# Action item:
Please return all of the records that follow, exactly as written.

# Source material:

- - - -

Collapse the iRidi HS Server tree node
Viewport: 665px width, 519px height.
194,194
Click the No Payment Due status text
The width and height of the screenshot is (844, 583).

- - - -

# Exercise answer:
Collapse the iRidi HS Server tree node
Viewport: 665px width, 519px height.
194,194
Click the No Payment Due status text
The width and height of the screenshot is (844, 583).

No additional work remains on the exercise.